Problem description –
Exact copy, no pictures: restate each entry below word for word.

Given data –

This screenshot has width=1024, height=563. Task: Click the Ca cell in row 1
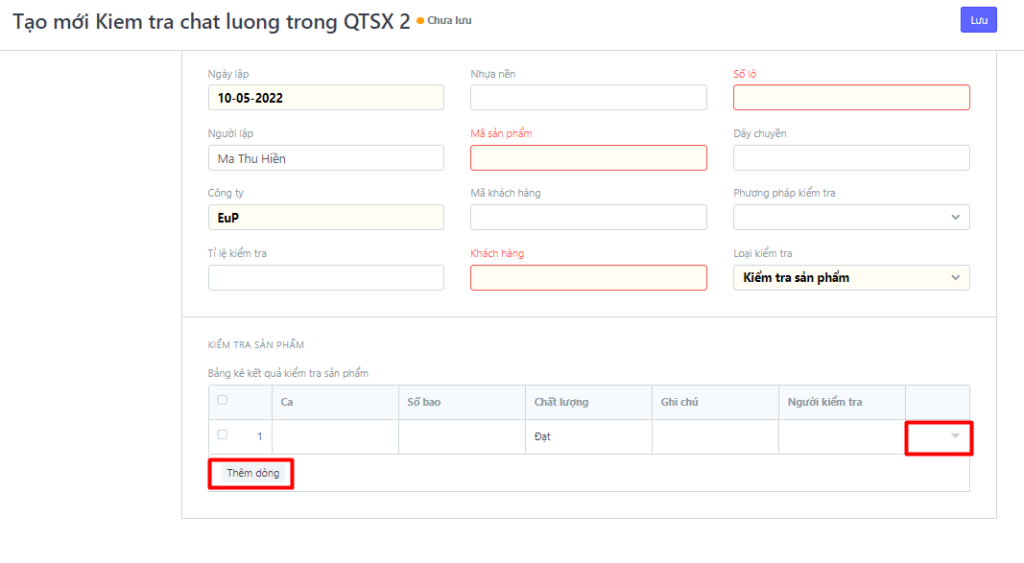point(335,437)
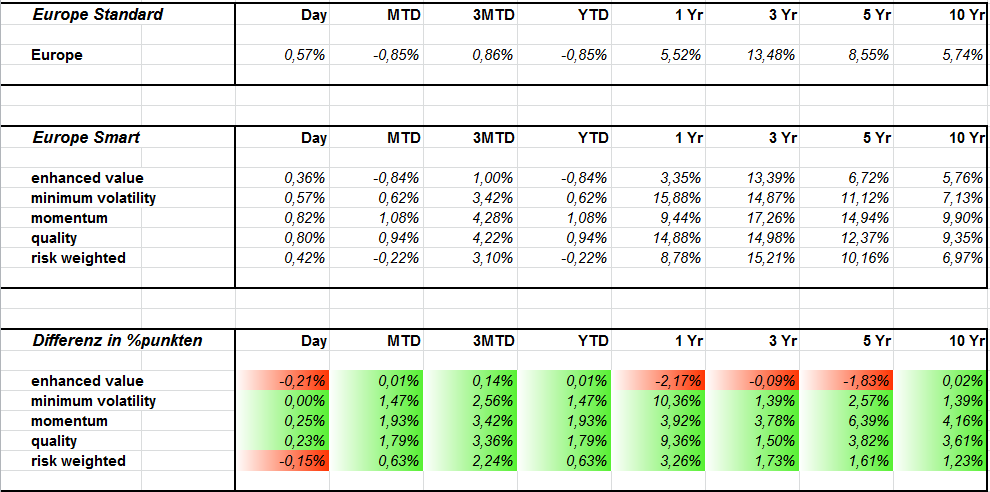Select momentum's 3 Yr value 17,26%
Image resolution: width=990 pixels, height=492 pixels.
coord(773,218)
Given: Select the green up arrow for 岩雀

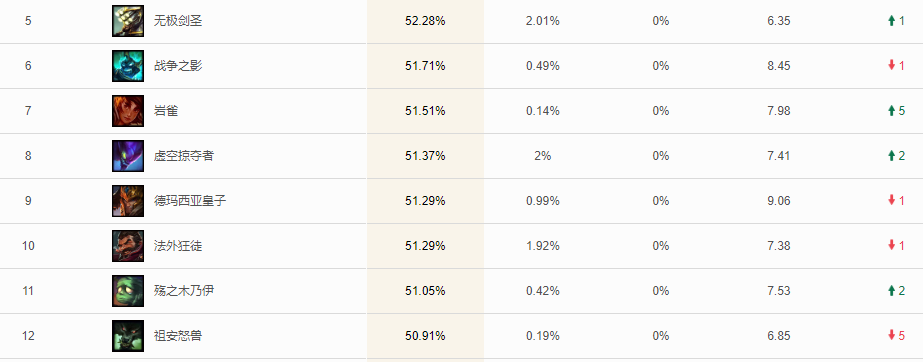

Expected answer –
This screenshot has width=1024, height=563. Task: Click the Ca cell in row 1
point(335,437)
Select momentum's 3 Yr value 17,26%
Image resolution: width=990 pixels, height=492 pixels.
coord(773,218)
Given: Select the green up arrow for 岩雀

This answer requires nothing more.